Why in news?
Recently, the Odisha Economic Offences Wing (EOW) said that they will question Govinda in connection with a pan-India online Ponzi scam probe of Rs 1,000 crore.
- The authorities said that the Solar Techno Alliance (STA-Token), with an online presence in several countries, was illegally operating a pyramid-structured online Ponzi scam.
- It was being done in the garb of crypto investment.
About Ponzi scheme
- A Ponzi scheme is a form of fraud that lures investors and pays profits to earlier investors with funds from more recent investors.
- Named after Italian businessman Charles Ponzi, the scheme leads victims to believe that profits are coming from legitimate business activity (e.g., product sales or successful investments), and they remain unaware that other investors are the source of funds.
- A Ponzi scheme can maintain the illusion of a sustainable business as long as new investors contribute new funds, and as long as most of the investors do not demand full repayment and still believe in the non-existent assets they are purported to own.

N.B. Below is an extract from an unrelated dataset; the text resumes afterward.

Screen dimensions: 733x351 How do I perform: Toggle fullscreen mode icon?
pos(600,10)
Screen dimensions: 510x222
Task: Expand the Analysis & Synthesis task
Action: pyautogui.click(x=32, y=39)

Characteristics of Ponzi scheme
- In a Ponzi scheme, a con artist offers investments that promise very high returns with little or no risk to their victims.
- The returns are said to originate from a business or a secret idea run by the con artist.
- In reality, the business does not exist or the idea does not work in the way it is described.
- The con artist pays the high returns promised to their earlier investors by using the money obtained from later investors.
- Instead of engaging in a legitimate business activity, the con artist attempts to attract new investors to make the payments that were promised to earlier investors.
- The operator of the scheme also diverts clients' funds for the operator's personal use.
- With little or no legitimate earnings, Ponzi schemes require a constant flow of new money to survive.
- When it becomes hard to recruit new investors, or when large numbers of existing investors cash out, these schemes collapse.
- As a result, most investors end up losing all or much of the money they invested. In some cases, the operator of the scheme may simply disappear with the money.